Yes. I'll take a crack at this. Yes, look, by the time we get out to when our debt is in the main kind of maturing, everyone's going to know a whole lot about Telesat light speed and the traction that we're getting in the market. We'll have been reporting our backlog all along the way. So I think the market will have massive visibility into how we're doing, how our competitors are doing, what portion of this TAM or are we getting where exactly we are in terms of cadence of, just everything. So I think yes, I think the market will have great visibility, and we'll be able to assess Telesat future prospects based on where Lightspeed is at that time. Anyway, Jason, that's how we think about it. And we're going to be very transparent with everyone around how we're doing on Lightspeed.

Speaker 7

And then have your launch schedules pushed out as well?

Speaker 1

Has the launch scheduled? Look, the last update we gave on schedule, we said we'd be launching in 2025. And when we finalize our financing and get the program going, we'll update all the schedules, when launches occur, when the Board constellations in service, when global coverage.

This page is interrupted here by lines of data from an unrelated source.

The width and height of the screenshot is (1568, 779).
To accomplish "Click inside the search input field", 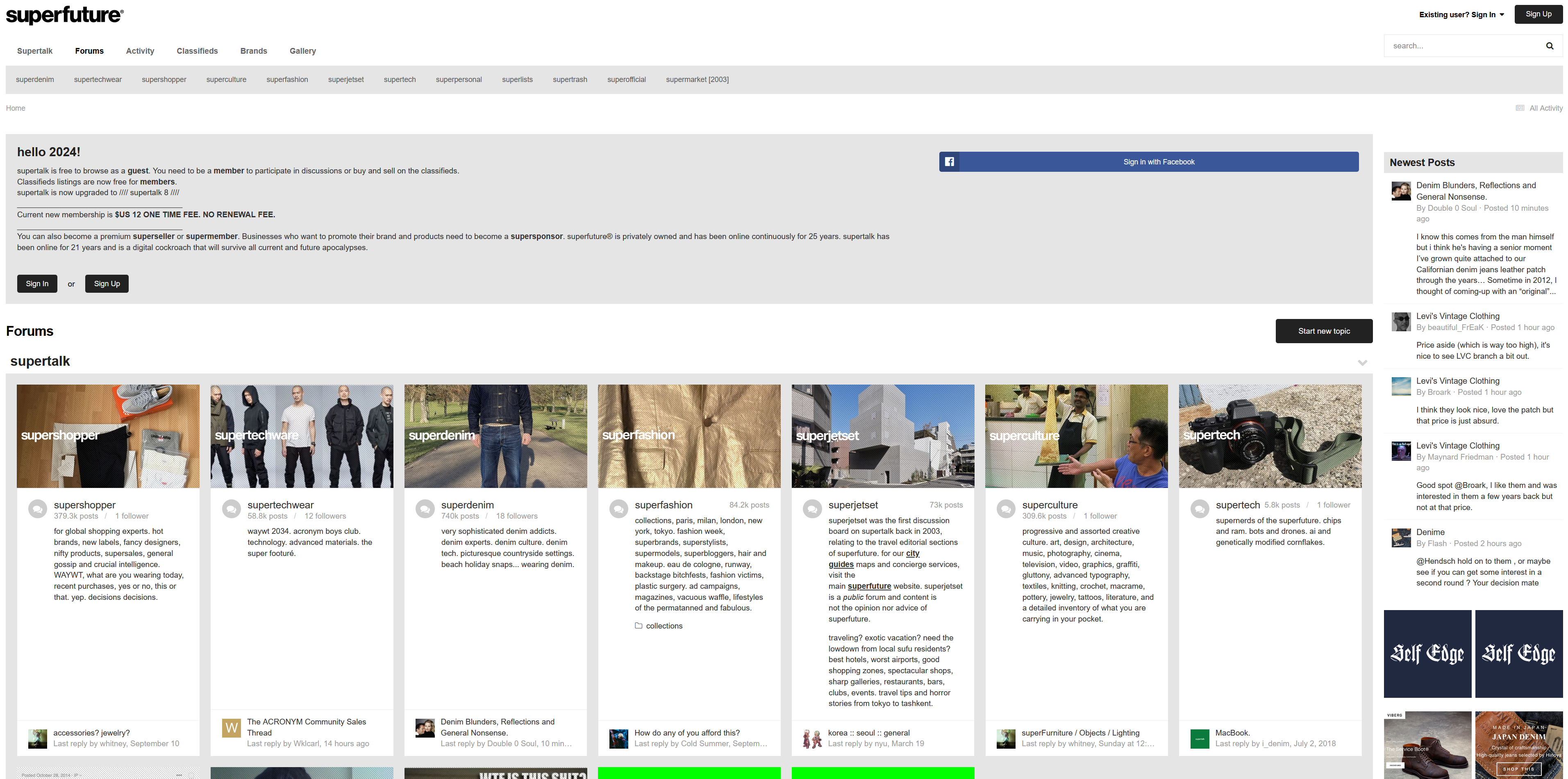I will (1461, 46).
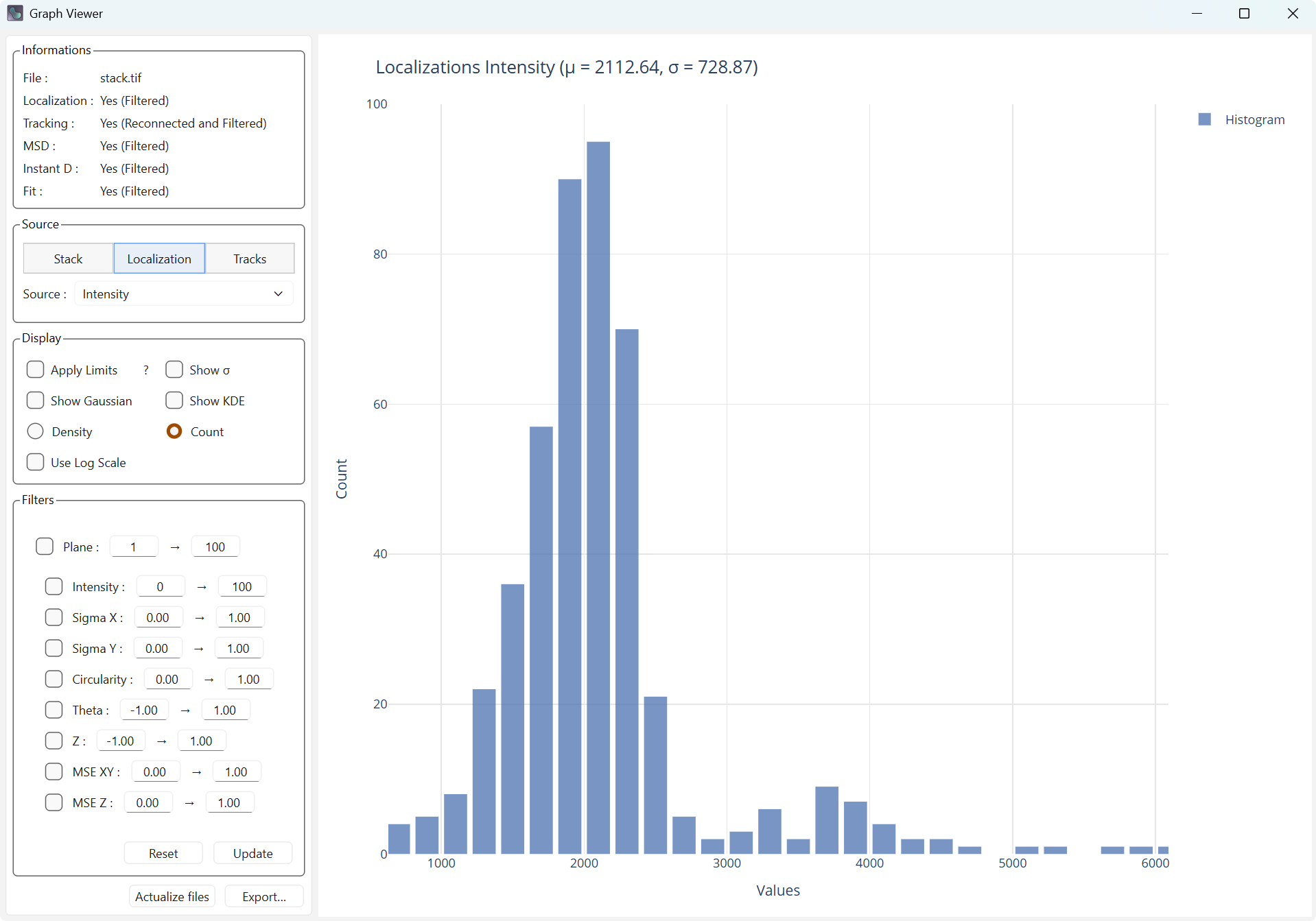The height and width of the screenshot is (921, 1316).
Task: Select the Count display mode
Action: pyautogui.click(x=174, y=431)
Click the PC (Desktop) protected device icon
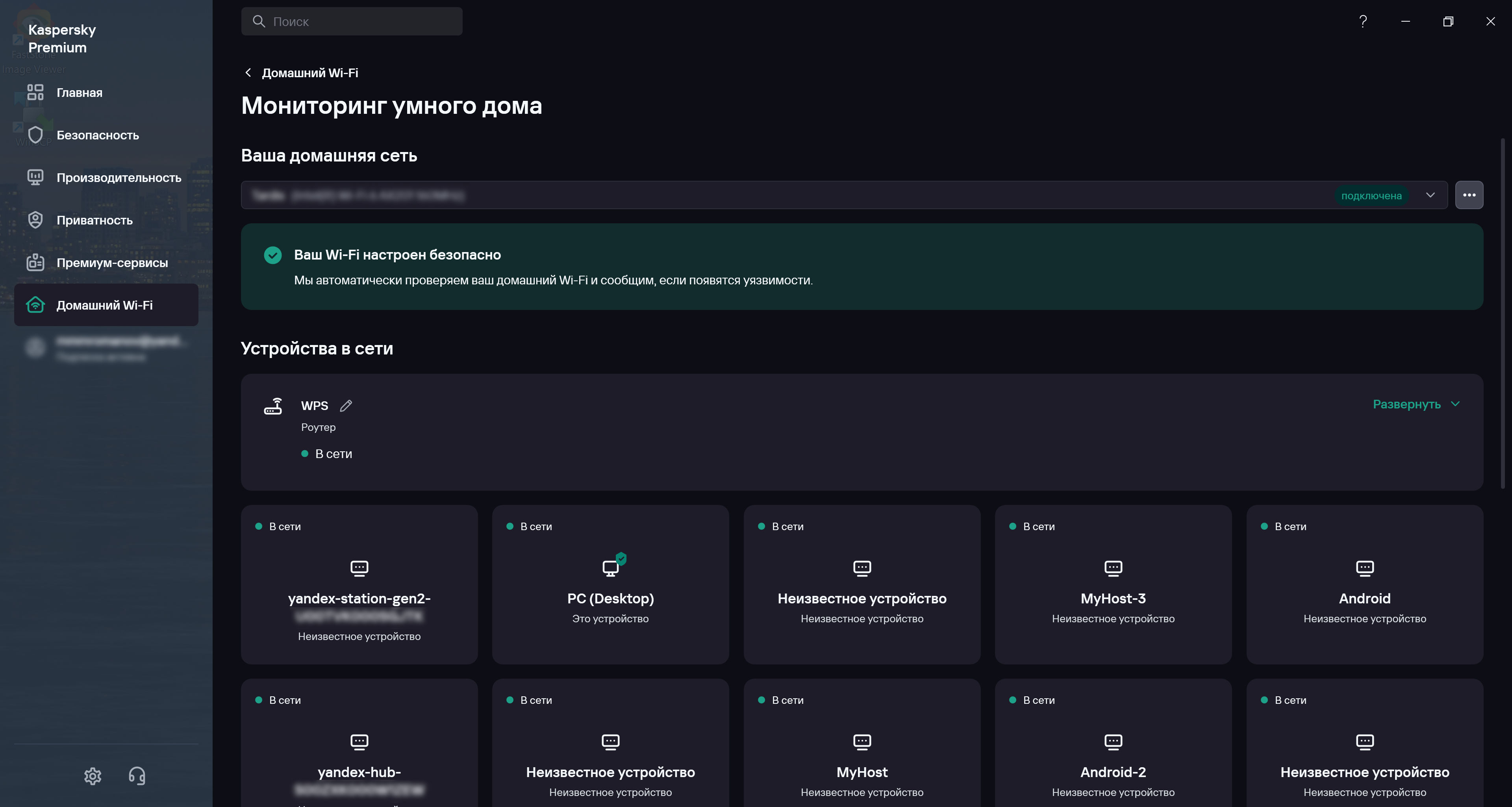 (611, 566)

So we'll provide an update then.

Speaker 7

And then I'll end with the big picture question for Dan. And that is for years, we've been talking about M&A in the space, but not much has happened. But just over the past year, we've seen 2 deals announced one with Viasat and Inmarsat, and then another one, obviously, with between Eutelsat and OneWeb and we saw some press supports involving a few of your other satellite peers just in the past week. So how are you thinking about all of these M&A activities and what that means for Telesat?

Speaker 1

Yes, we've definitely been discussing the potential for industry consolidation for quite some time, and I believe we expect it to occur. With the changes in technology, new entrants, and the synergies that can be achieved through bringing companies together, the trends and feedback from the market align with our expectations. The two deals you mentioned represent different types of transactions. Inmarsat and Viasat, along with Eutelsat and OneWeb, highlight several important aspects. The market is undergoing changes, and we see a transition in our industry. We believe that the largest and most promising growth opportunities lie in broadband connectivity—high throughput, low cost, and highly reliable secure global broadband connectivity. This is a significant motivator for the merger between Inmarsat and Viasat. Similarly, we observe Eutelsat's actions in light of their positioning to capture what we expect to be a vast and rapidly growing market. I was not surprised by Eutelsat's announcement a couple of weeks ago. As you can see, we are aligning our business strategy toward LEO, which we believe represents the future and the best architecture for delivering value in the global broadband connectivity market, especially for enterprise applications. What we are witnessing today reinforces our thesis about the market's direction and the optimal technology to meet this demand. Overall, I view this as a positive development for the industry. For years, there were too many operators introducing overlapping capacity; some consolidation should lead to rationalization in supply, benefiting the sector. Eutelsat's move with OneWeb and our efforts with Lightspeed are essential technologies that need development for satellite to remain relevant in an environment where enterprise users require high throughput, low latency, and affordable broadband connectivity. So, that's our perspective, and we're excited about the direction we're taking.

Operator

Okay. We are out of time for questions. Dan? End of Q&A

Speaker 1

Yes. Okay. Michael, thank you. Thank you, everyone, for participating. Thank you, operator, and we look forward to chatting with everyone when we issue our Q3 results. So thank you very much.

Yes. Thank you.

Operator

Thank you. The conference has now ended. Please disconnect your lines at this time, and thank you for your participation.